Survey Data

Reg No

41304029


Rating

Regional


Categories of Special Interest

Architectural


Original Use

House


In Use As

House


Date

1900 - 1910


Coordinates

250134, 325893


Date Recorded

19/12/2011


Date Updated

--/--/--


Description

End-of-terrace two-bay two-storey Arts and Crafts-style house, constructed 1905, with box-bay window to front and recessed entrance under lean-to hipped roof that is continuous to other houses in terrace. Single-bay dormered single-storey return to rear, halved with neighbour. Half-hipped fibre-cement slate roofs with sprocketed overhanging eaves, paired smooth cement rendered brick chimneystacks on south-west gable, and mixed cast-iron gutters and replacement uPVC rainwater goods. Return has half-hipped roof. Triangular-fronted dormer window to front roof slope, with slate-hung sides, halved with neighbour, and modern triangular dormer to rear. Uncoursed roughly squared rubble sandstone walls, exposed to ground floor on front, with painted smooth cement render elsewhere. Lean-to roof supported on carved timber bracket over entrance. Bay window fully glazed above brick-built base, having four side-hung casements to front, with square four-pane fixed lights above. Square-headed window openings elsewhere with brick sills, first floor having one triple-light window and one single-light first floor and one double window to dormer, both of latter forming compositions with neighbouring house, and upper gable has four-light window, all of these windows having six-pane frames. Some replacement timber windows to rear ground floor. Recessed main entrance doorway framed by brick piers with moulded arrises, with segmental brick arch. Inner side of porch has partly glazed panelled timber door with central knob and square head set within glazed square-headed, timber-framed doorcase with solid lower side panels. Square-headed partly glazed panelled timber door to rear. Yard to rear has two-storey outbuilding with pitched roof and smooth rendered walls, accessed by double-leaf wrought-iron gate in three-centred arch gateway having limestone voussoirs. House fronts onto The Diamond, with small garden to front with brick plinth and wrought-iron railing having cast-iron ornaments.

Appraisal

This house is a very complete example of Edwardian Arts and Crafts domestic architecture on this most prominent of sites close to the summit of the distinctive Diamond of Clones.
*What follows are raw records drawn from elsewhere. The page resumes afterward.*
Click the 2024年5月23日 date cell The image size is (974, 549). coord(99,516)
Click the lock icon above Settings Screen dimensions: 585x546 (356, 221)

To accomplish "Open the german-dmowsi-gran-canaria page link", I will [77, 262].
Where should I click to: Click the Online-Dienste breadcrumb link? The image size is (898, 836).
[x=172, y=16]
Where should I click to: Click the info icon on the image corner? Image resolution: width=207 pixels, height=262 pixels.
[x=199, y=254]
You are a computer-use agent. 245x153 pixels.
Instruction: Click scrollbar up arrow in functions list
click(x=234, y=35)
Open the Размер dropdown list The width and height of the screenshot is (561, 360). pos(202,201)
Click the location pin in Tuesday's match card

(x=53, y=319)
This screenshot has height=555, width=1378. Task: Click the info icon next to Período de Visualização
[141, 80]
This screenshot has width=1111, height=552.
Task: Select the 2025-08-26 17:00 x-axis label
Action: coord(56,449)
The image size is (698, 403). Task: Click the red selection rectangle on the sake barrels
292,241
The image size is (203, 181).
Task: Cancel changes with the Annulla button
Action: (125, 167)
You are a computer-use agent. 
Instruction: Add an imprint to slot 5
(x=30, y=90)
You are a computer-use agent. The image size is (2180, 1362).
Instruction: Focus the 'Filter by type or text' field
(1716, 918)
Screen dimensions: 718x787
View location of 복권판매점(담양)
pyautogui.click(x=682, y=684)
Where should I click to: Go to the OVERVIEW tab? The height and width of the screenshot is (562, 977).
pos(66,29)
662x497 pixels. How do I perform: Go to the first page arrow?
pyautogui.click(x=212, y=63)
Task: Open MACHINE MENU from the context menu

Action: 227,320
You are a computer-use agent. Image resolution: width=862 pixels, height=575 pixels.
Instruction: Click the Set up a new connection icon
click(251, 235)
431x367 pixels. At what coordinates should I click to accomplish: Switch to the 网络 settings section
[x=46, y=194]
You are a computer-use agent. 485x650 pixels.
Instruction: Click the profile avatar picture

It is the best preserved of a terrace of three which replaced a thatched terrace of traditional town houses and is probably the work of the architect, William Scott (1871-1921). Several Arts and Crafts motifs such as ornate clasps on English cottage-type casement windows, small panes over larger lights, bay windows and prominent gables adorn this building and give it, along with the others on this short terrace, an architectural quality and distinction that is appropriate and adds to the notable variety of styles visible around The Diamond.